NVIDIA Posts Record $68B Quarter but Shares Fall 4%

NVIDIA reported record revenue of $68.1 billion for the fourth quarter of fiscal 2026, ended January 25, 2026, marking a 73% increase from the same period a year ago and a 20% rise from the previous quarter. For the full fiscal year 2026, the company generated $215.9 billion in revenue, up 65% year over year.
Gross margins for the quarter came in at 75.0% on a GAAP basis, improving from 73.4% in the prior quarter and 73.0% a year ago. Net income for the quarter reached $42.96 billion, up 94% from the same quarter last year. Diluted earnings per share were $1.76 on a GAAP basis.

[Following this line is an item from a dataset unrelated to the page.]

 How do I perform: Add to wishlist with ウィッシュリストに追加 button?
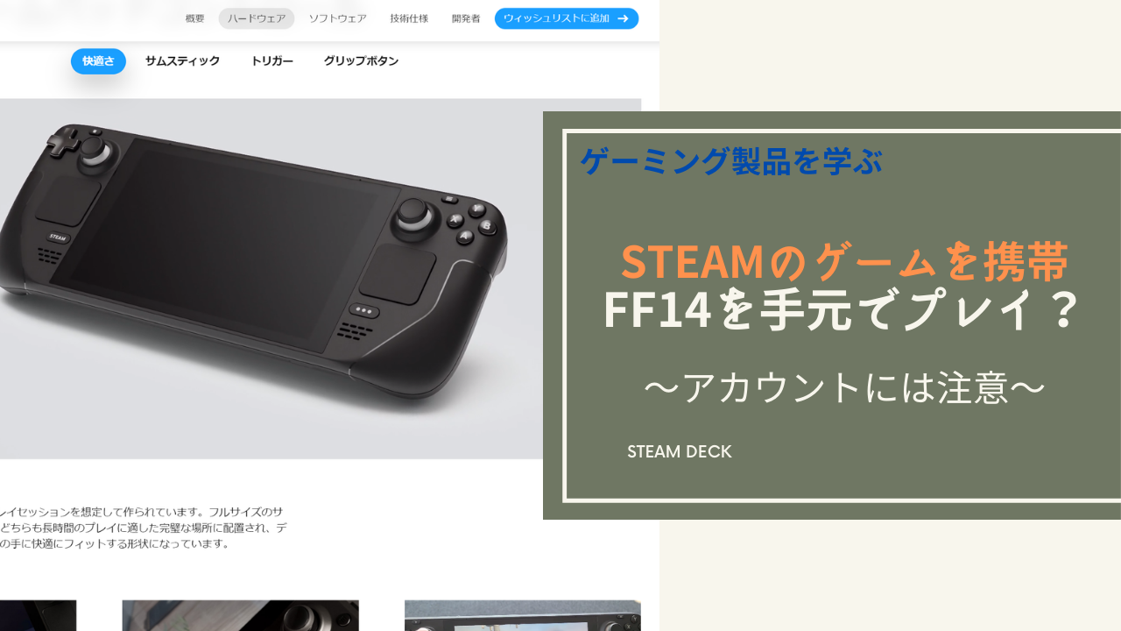567,18
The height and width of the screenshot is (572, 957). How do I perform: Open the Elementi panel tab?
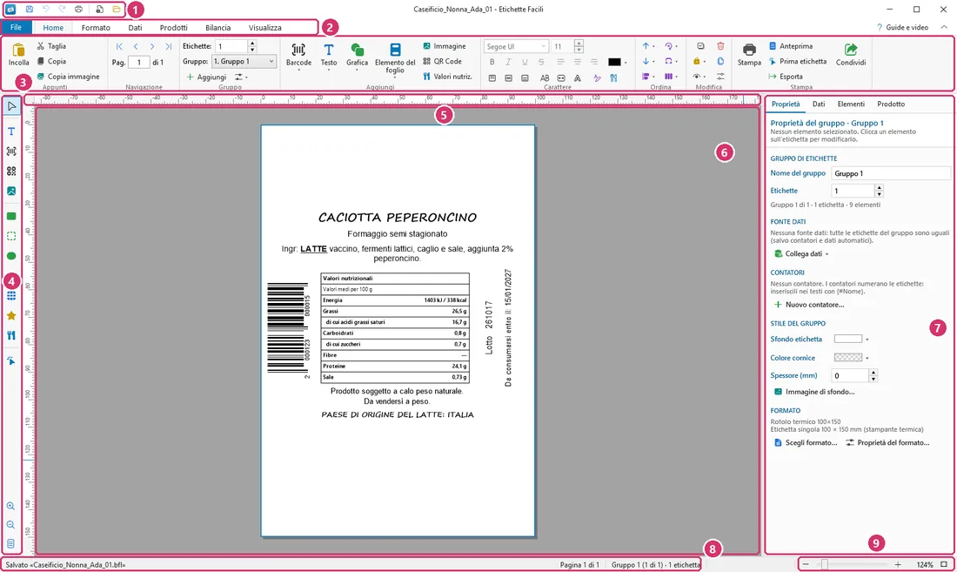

The company’s Data Center segment drove most of the growth, generating $62.3 billion in the fourth quarter alone, up 75% year over year. Full-year Data Center revenue reached a record $193.7 billion. Gaming revenue for the quarter came in at $3.7 billion, up 47% from a year ago but down 13% sequentially as holiday-season channel inventory normalized.
NVIDIA also posted record revenues in its Professional Visualization and Automotive segments. Professional Visualization brought in $1.3 billion for the quarter, up 159% year over year, while Automotive revenue of $604 million marked a 39% full-year gain.
For the first quarter of fiscal 2027, NVIDIA guided revenue of $78 billion, plus or minus 2%, well above the analyst consensus estimate of $72.6 billion at the time of reporting. GAAP gross margins are expected at 74.9% for the coming quarter.
Despite the strong results and forward guidance, NVIDIA shares fell approximately 4% on Thursday to $187.6, dragging other chip stocks including Broadcom and Advanced Micro Devices lower. The decline came as investors focused on the company’s continued reinvestment into the broader AI ecosystem rather than returning more capital to shareholders.
NVIDIA’s chief financial officer indicated that the company intends to keep investing in AI infrastructure rather than expanding shareholder returns, even as the company is expected to generate close to $100 billion in cash during the current fiscal year. During fiscal 2026, NVIDIA returned $41.1 billion to shareholders through share repurchases and dividends, with $58.5 billion still remaining under its buyback authorization.
The stock drop also carried a technical dimension, with NVIDIA shares falling below their 50-day and 100-day moving averages, levels that traders watch closely as indicators of broader selling pressure. The company’s forward price-to-earnings ratio stood at 24.5 times at the time of the report, down sharply from 34.6 times when NVIDIA first reached a $5 trillion market capitalization in late October 2024. That ratio now sits below AMD’s forward PE of 28.8 and well below Intel’s 81.4.
Competitive concerns also weighed on sentiment. Major cloud providers including Amazon Web Services, Google Cloud, Microsoft Azure, and Oracle have begun investing heavily in custom silicon as an alternative to third-party GPUs. Large customers such as Meta Platforms have forecast combined capital expenditure of at least $630 billion in 2026, predominantly directed toward data centers and processors, but with a growing portion being allocated to non-NVIDIA solutions.
On the supply side, NVIDIA addressed questions about potential constraints at its primary chip manufacturer TSMC, stating it had secured sufficient inventory and production capacity to meet demand through several upcoming quarters. The company did acknowledge, however, that supply tightness would have some impact on its gaming product line.
NVIDIA unveiled several new hardware and software platforms during the quarter, including the Rubin chip architecture, which the company says will deliver up to a 10x reduction in inference token cost compared to the current Blackwell platform. Major cloud providers are expected to be among the first to deploy Rubin-based systems. The company also announced a multiyear strategic partnership with Meta covering millions of Blackwell and Rubin GPUs, alongside expanded collaborations with Anthropic, CoreWeave, Siemens, and Synopsys.
Beginning in the first quarter of fiscal 2027, NVIDIA will include stock-based compensation expense in its non-GAAP financial measures, a change that is expected to add approximately $1.9 billion to reported non-GAAP operating expenses and have a 0.1% impact on non-GAAP gross margins. The company’s next quarterly cash dividend of $0.01 per share is scheduled for payment on April 1, 2026, to shareholders of record as of March 11, 2026.